Australian property manager Centuria Capital is seeking A$300 million from investors at A$2.00 per share to expand its ResetData data-center platform, a move that drew sharply divergent analyst views on Tuesday.
Jefferies retained a buy recommendation on Centuria Capital after the company announced the offering. Analyst Andrew Dodds said the property manager was taking advantage of a 31% rise in its share price over the past month. Jefferies estimated the capital raising would reduce fiscal 2027 earnings by less than 1%, but cautioned that the calculation “doesn’t take into account the potentially higher returning reinvestment of proceeds in funding the expansion of ResetData through the 23MW pipeline and acceleration of the revenue/earnings profile.” Jefferies raised its price target by 6.4% to A$2.66 per share. Centuria Capital last traded at A$2.18.

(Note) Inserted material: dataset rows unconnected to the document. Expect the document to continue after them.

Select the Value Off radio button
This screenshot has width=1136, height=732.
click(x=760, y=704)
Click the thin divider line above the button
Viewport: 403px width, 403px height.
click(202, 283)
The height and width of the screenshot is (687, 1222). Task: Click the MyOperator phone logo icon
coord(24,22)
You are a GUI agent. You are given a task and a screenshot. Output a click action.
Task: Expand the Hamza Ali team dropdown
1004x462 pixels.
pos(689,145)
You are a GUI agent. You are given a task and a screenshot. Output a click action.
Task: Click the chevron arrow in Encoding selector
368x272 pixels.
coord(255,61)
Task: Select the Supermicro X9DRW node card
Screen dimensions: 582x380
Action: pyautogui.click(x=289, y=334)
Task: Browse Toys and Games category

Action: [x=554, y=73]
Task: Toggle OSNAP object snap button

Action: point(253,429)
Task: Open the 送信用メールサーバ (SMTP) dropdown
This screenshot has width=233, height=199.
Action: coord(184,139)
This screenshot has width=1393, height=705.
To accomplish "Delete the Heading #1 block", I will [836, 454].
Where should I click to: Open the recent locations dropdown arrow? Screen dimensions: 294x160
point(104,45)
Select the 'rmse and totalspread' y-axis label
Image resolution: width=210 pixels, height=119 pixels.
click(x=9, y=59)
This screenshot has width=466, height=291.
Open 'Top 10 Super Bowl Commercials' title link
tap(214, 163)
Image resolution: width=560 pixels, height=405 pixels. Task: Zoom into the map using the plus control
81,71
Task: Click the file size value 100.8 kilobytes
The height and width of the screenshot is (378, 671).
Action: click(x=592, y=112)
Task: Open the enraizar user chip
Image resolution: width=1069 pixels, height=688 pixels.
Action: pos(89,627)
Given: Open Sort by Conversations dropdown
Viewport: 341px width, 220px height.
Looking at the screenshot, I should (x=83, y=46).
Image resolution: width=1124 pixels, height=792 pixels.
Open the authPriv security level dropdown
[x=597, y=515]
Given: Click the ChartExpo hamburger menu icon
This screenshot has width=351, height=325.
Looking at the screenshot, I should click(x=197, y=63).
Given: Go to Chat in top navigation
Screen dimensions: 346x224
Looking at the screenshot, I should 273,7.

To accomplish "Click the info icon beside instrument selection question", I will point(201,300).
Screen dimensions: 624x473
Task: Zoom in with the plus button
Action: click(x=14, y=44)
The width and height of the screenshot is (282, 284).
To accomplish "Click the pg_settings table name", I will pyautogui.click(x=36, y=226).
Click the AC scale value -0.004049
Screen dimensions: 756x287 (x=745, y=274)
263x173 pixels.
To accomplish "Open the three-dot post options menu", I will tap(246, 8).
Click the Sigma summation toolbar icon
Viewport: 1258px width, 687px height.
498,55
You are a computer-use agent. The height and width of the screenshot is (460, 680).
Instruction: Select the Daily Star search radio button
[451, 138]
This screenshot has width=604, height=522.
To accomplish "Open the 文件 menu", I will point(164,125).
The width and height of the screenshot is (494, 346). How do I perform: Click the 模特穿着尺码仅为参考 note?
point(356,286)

Macquarie took the opposing view, downgrading Centuria Capital to underperform from outperform. Analyst estimates pegged the capital cost at A$56 million per megawatt, implying a total outlay of A$1.35 billion based on 24.1 megawatts. “Assuming vendor financing at 70% loan-to-value ratio implies equity required of circa A$400 million,” Macquarie said. That figure exceeds the A$300 million being raised. Macquarie raised its price target 6% to A$1.88 per share, well below the last traded price of A$2.18.
The split reflects broader uncertainty about the capital intensity of data-center investment as demand for AI infrastructure accelerates.
Separately, the Federal Reserve Bank of Cleveland published research examining whether banks could face spillover effects from their indirect funding of business loans originated by nonbank lenders. Nonbank lenders have grown in the business lending sector in recent decades, and some of their funding comes from traditional banks, raising concerns about contagion risk if nonbank lenders default on their loans.
Cleveland Fed economist Jan-Peter Siedlarek estimated that in 2024, about 6.1% of all business loans were made by nonbank lenders but indirectly funded by banks. That share has mostly remained in the 5% to 6% range over the prior 20 years. “This amount is small when viewed as a share of total business lending and does not compensate fully for the decline in direct bank balance sheet lending to the business sector in recent decades,” Siedlarek wrote.
In Europe, UBS analyst Johan Ekblom forecast that Danske Bank would report second-quarter clean pre-tax income of 7.9 billion Danish kroner in the second quarter, up 4% on quarter and 8% on year. Ekblom cited positive revenue trends supported by net interest income, a seasonal recovery in fees, and normalizing trading income. Operating expense growth was forecast at 3% on year, with UBS expecting a gradual normalization of credit losses. “We expect a broadly stable net interest margin in the quarter, but see tailwinds building and benefiting both Q3 and Q4 compared to current levels,” Ekblom wrote. UBS lifted its price target on the stock to 388 kroner from 386 kroner and reiterated its buy rating. Shares traded at 351.90 kroner, down 0.1%.